The first period begins in earnest with the absorption of works attributed to Abū Bakr Muhammad ibn Zakarī yāar-Rāzī (d. 925), whose genuine Kitāb al-Asrār (Ruska, 1935a) was independently Latinized by two different translators, first as the L. Ebu Bacchar et Raisy, and second as the L. Rasis Ebobacre. The first of these translations was variously reworked in the 13th and 14th centuries: once with the rubric L. secretorum de voce Bubacaris (or L. Bubacaris), and in a second, appendixed version, to which the rubric De investigatione perfectionis magisterii had been added, with a false ascription to Jābir ibn Hayyān[[ This Liber de investigatione perfectionis magisterii is not the well-known work bearing the same name, also attributed to Jābir ibn Hayyān (or « Geber » in Latin), and having the incipit « Investigatione(m) hujus nobilis (sime) scientie ex continua … (TK 776). The latter text has been printed many times, beginning with the incunabulum version of the Rome printer Eucharius Silber (s.d. et l.); the former exists in manuscript only, though some parts thereof are excerpted in Ruska (1935a) = [198-237).]] . The translated part of the L. Bubacaris divides vasa [[ My rendition of Rhases’s notes on apparatus is derived entirely from Ruska (1935a) = [198-202). ]] (among which it includes furnaces and ancillary tools) into « vessels in which bodies are dissolved » (i.e. fused), and « vessels of operation, or for the treatment of species ».

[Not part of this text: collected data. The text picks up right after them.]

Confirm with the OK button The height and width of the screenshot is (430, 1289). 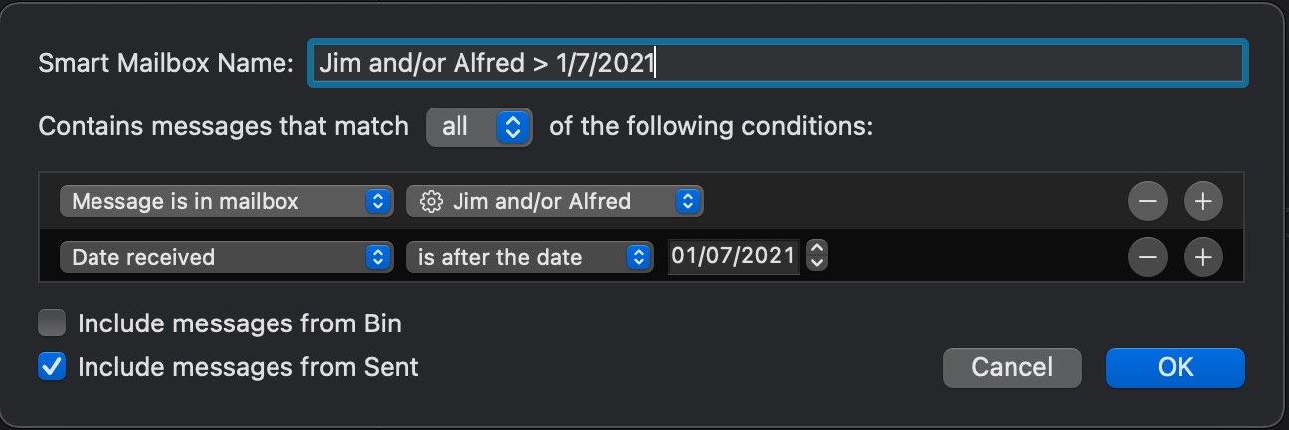[x=1175, y=367]
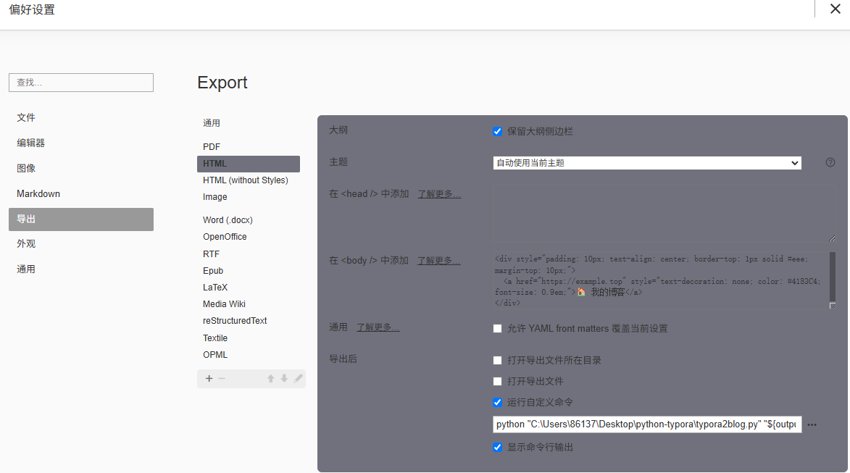Select PDF in the export format list
This screenshot has height=473, width=850.
[x=212, y=147]
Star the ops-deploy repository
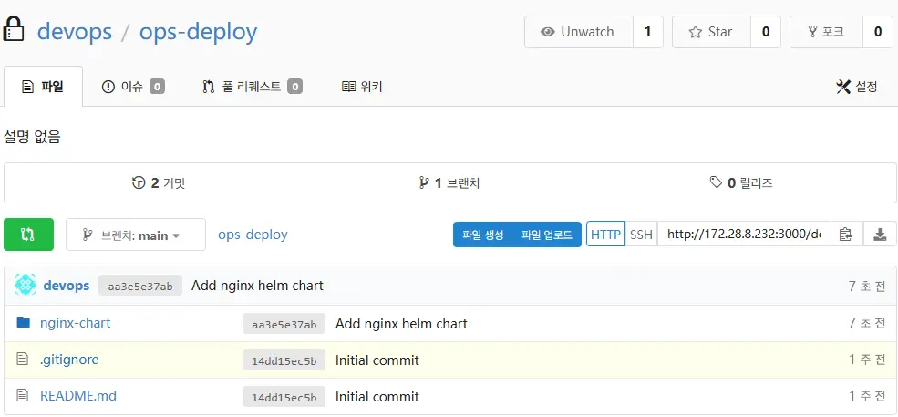The width and height of the screenshot is (898, 417). pos(711,32)
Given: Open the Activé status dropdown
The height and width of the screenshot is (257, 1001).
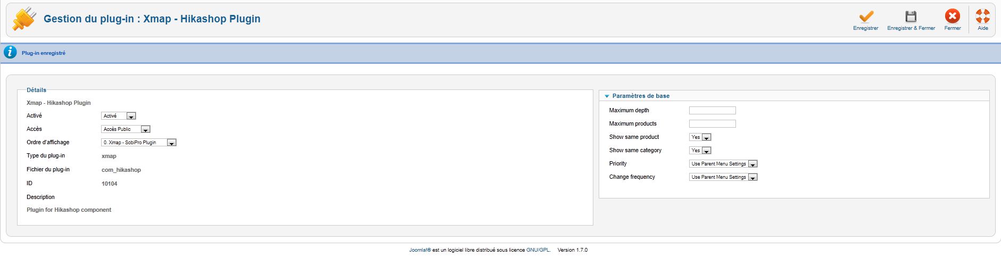Looking at the screenshot, I should click(119, 115).
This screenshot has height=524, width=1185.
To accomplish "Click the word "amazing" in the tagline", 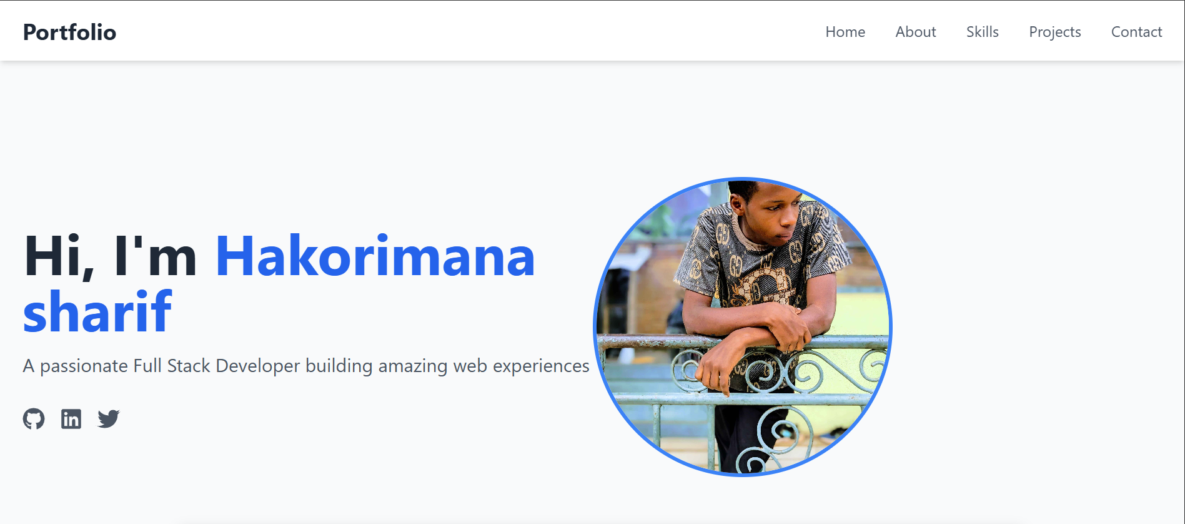I will (413, 366).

The first type includes the fornax aurificum (a mis-translation of kūr, a blacksmith’s furnace), manthici (bellow), boctice (crucibles: earthenware pots made to withstand great heat), tenallia (tongs), scarpella (here probably shears), mallea (hammers), incus (anvel), and the bot et marbot (from Arabic būt-bar-būt a descensory : a perforated crucible containing reducible substances is set upon an ordinary crucible; the unit is then placed in a furnace and surrounded by coals. The contents of the upper pot will partly fuse and run into the lower one, leaving their dregs behind; if metallic oxides were to be reduced, some charcoal would be added to the upper crucible, in order to supply the necessary carbon, fig. 1). Vasa operationis include the cucurbita (a gourd-shaped vessel upon which a still-head with delivery tube rests, the whole forming a complete still; two cucurbits may be seen in fig. 2), elembic (in most texts called an « alembic », from Arabic al-anbīq, in turn derived from the Greek άμβιξ – the still-head which sits on the cucurbit, two of which may also be seen in fig. 2: « alembic » is also used in Latin to denote the complet still), cucurbitae cum elembicco caeco ( « blind alembics »: the still-head is sealed where it would normally have a delivery-tube, and then used for refluxing and sublimation), aludel (from Arabic al-uthāl, in turn from the Greek άιθάλη – a sealed sublimatory tube made from two sections; see fig. 3), cauchia (or canchia, from Greek κόγχαι – beakers), ampullae (long-necked vials), curura (Arabic : qarūra – a flask), marmor (a marble slab for trituration), moleta (here apparently a pestle, corresponding to the Arabic fihr) , fornax quae per se sufflat (Rhases’s nāfikh nafsahu – a sort of covered fire-bucket with twin bellows and a stand), mortarium de vitro (a glass mortar), and the water bath for cucurbits.